Officially, Neil Heywood was murdered because he demanded $22 million from Gu after a real estate venture failed, and after Heywood sent an email which threatened her son, Gu decided to neutralise the threat. At a hotel in Chongqing, Gu gave Heywood whiskey and tea. Heywood became drunk and vomited. When he tried to go to bed, Gu poured animal poison into his mouth and she placed pills next to him to make it appear as though he had overdosed on drugs.
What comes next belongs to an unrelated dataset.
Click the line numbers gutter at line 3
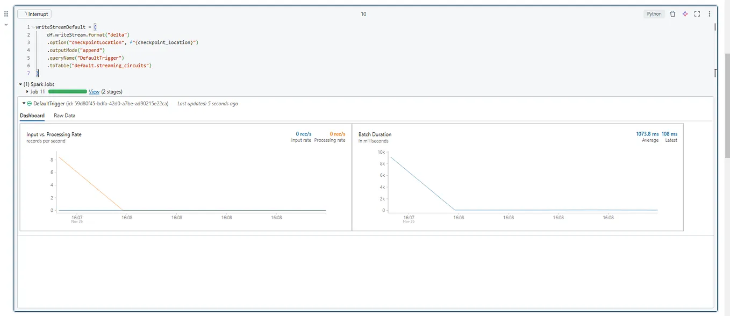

However, according to Reuters, at the end of 2011, Gu asked Heywood to move a large amount of money out of China. Heywood agreed to do that if Gu paid him a certain amount of money. But Heywood asked for a larger cut of the money than Gu expected. When Gu told Heywood he was being greedy, Heywood threatened to expose what Gu was doing. Gu was outraged and decided to kill Heywood. An academic close to the Bo family said Wang Lijun had written two letters to the Central Commission for Discipline Inspection (CCDI) which accused Gu of moving several hundred million dollars out of the country. The Central Commission for Discipline Inspection (CCDI) did not act immediately but the letters increased pressure for a deep probe.

On 14 December 2015, Gu's sentence was commuted to life imprisonment. The prison authorities said Gu had expressed repentance and had made no intentional offences during their review.

== Personal life ==
While studying at Peking University, Gu was a schoolmate with Bo Xilai. According to Li Danyu, Bo's first wife, they started an affair then that broke Bo's first marriage. But Gu claimed that she first met Bo in 1984 on her field trip looking into environmental art in Jin County, Liaoning, where he was the Communist Party secretary. The couple married in 1986 and had one son, Bo Kuangyi, better known as Guagua.

During their marriage, Bo's serial womanizing is said to push Gu into relying on a circle of close confidants, including Patrick Henri Devillers, Larry Cheng, Neil Heywood, and Wang Lijun, a pattern in turn leading to speculation, including from Bo, about her relationships with them. In 2013, Bo admitted at trial that he had been unfaithful to his wife, which drove her to take away their son to England.

== Popular culture ==
In the Chinese TV series Uphold Justice in America (2002), based on her book of the same name, Gu is played by Jiang Shan.

In the US film The Laundromat (2019), Gu is played by Rosalind Chao.